SELECTED EXCERPT:
--------------------
The question always arises when we’re asked to do something like this: “Where should we do it?”

Now, the religious leaders of metropolitan Baltimore handled that one for us, telling us to do this before or after worship. This is welcome, as it eliminates the excuse of “I couldn’t figure out when to do it so we just didn’t.” It is also welcome from the point of view of someone who studies and advocates for Christian ritual, in that it allows for something important to happen without infringing upon something else important. By placing this outside of the regular order but so close to it that everyone is doing it, we place the needs of our world in a powerful tension with the grace of God.

The order of worship matters. Even if your tradition does not identify itself as liturgical, you have a ritual. Try moving the offering collection to a different time, observe the vicious and confused reaction, and accept that you have a liturgy and that the timing of its parts matters. God’s presence is not contingent upon your timing, but often your ability to notice God’s presence is.
--------------------
GOAL OF THE EXERCISE: Copy the worship passage word for word, beginning at the words "Now, the religious" and stopping after "grace of God.".

SUPPLIED DATA:
--------------------
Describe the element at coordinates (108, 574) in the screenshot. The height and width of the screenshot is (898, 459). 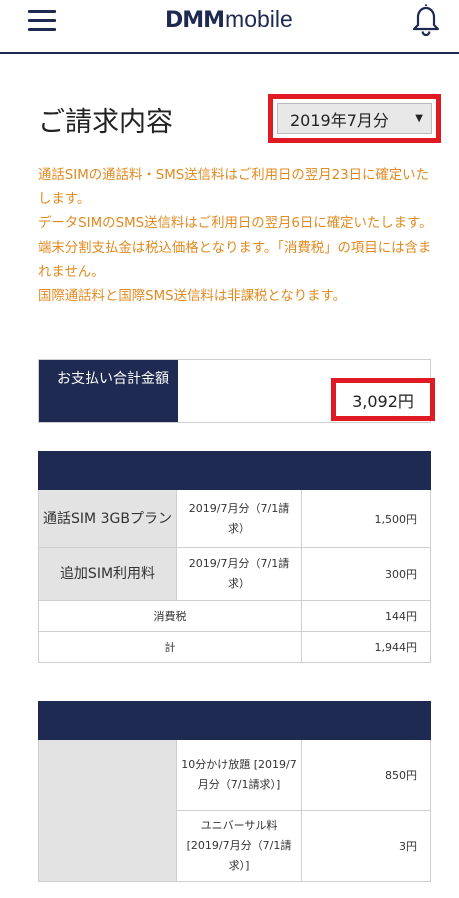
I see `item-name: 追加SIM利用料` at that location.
--------------------
WRITTEN SOLUTION:
Now, the religious leaders of metropolitan Baltimore handled that one for us, telling us to do this before or after worship. This is welcome, as it eliminates the excuse of “I couldn’t figure out when to do it so we just didn’t.” It is also welcome from the point of view of someone who studies and advocates for Christian ritual, in that it allows for something important to happen without infringing upon something else important. By placing this outside of the regular order but so close to it that everyone is doing it, we place the needs of our world in a powerful tension with the grace of God.